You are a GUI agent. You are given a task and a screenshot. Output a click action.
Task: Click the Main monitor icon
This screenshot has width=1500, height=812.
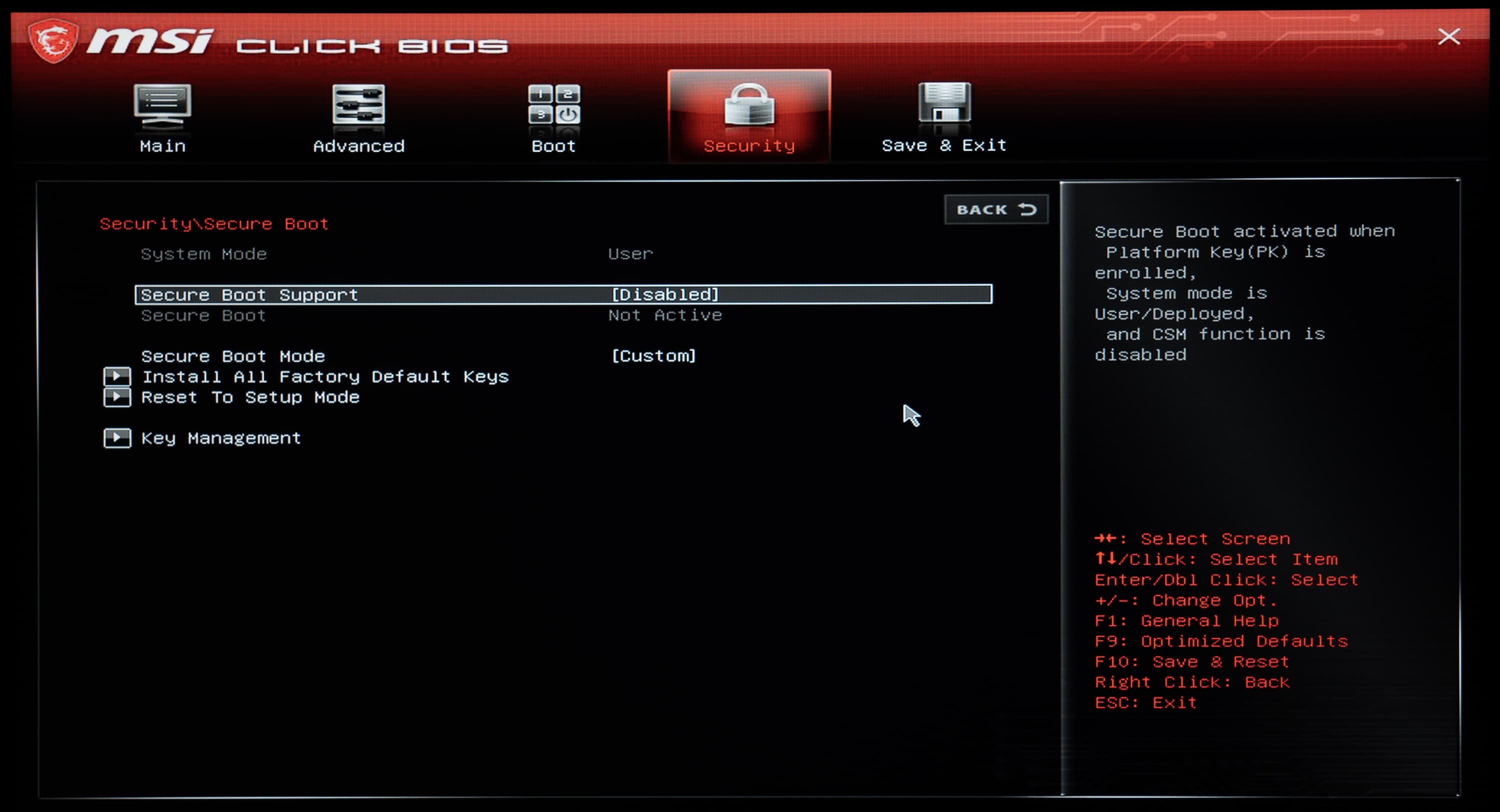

...

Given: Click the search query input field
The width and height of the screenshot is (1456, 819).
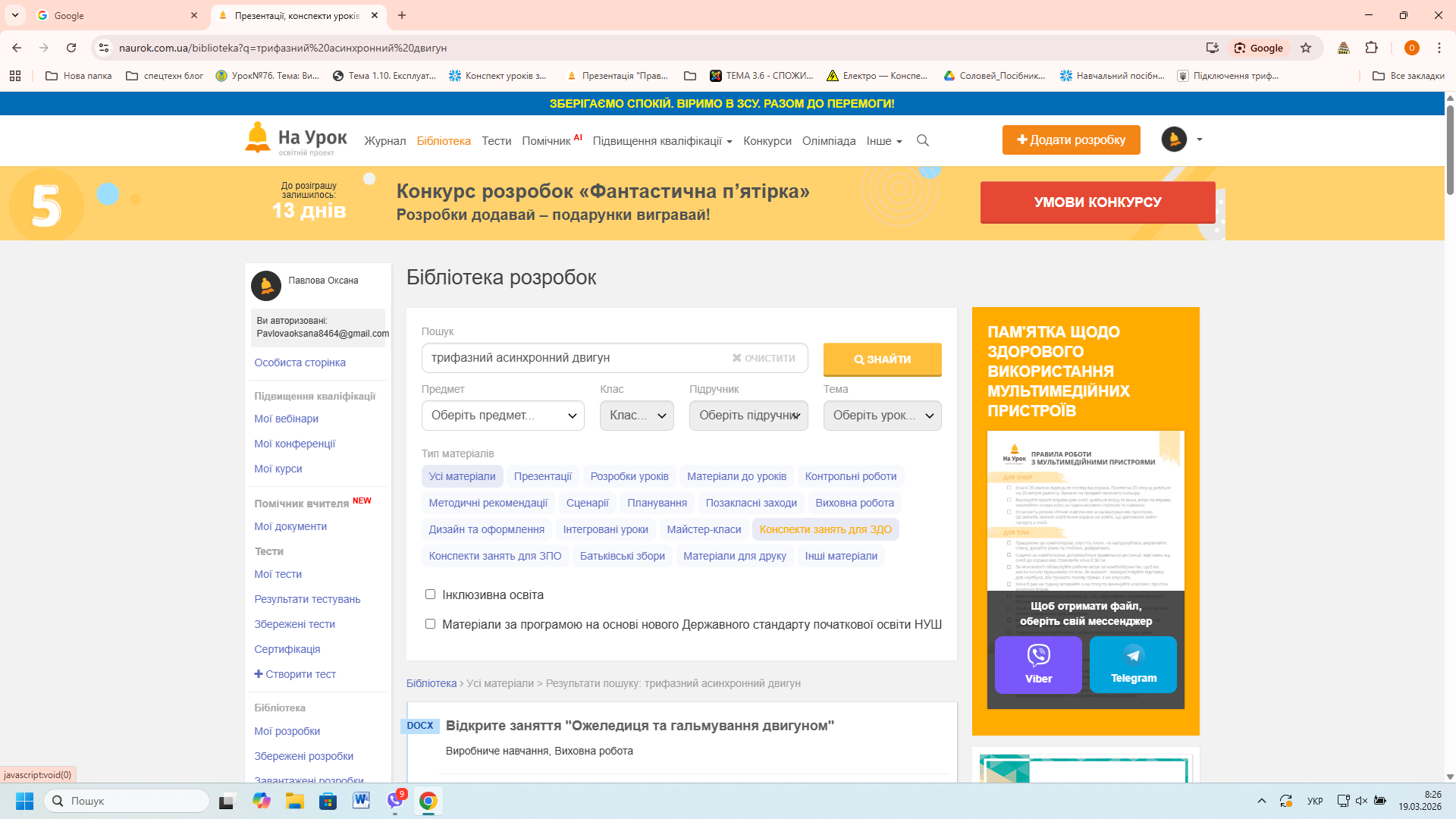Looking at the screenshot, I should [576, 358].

Activity: The lines above from the one with "You are a GUI" through the one with "This screenshot has width=1500, height=812." are to be duplicated exactly, ends included, with nothing added.

Solution for this task:
You are a GUI agent. You are given a task and a screenshot. Output a click action.
Task: Click the Main monitor icon
This screenshot has width=1500, height=812.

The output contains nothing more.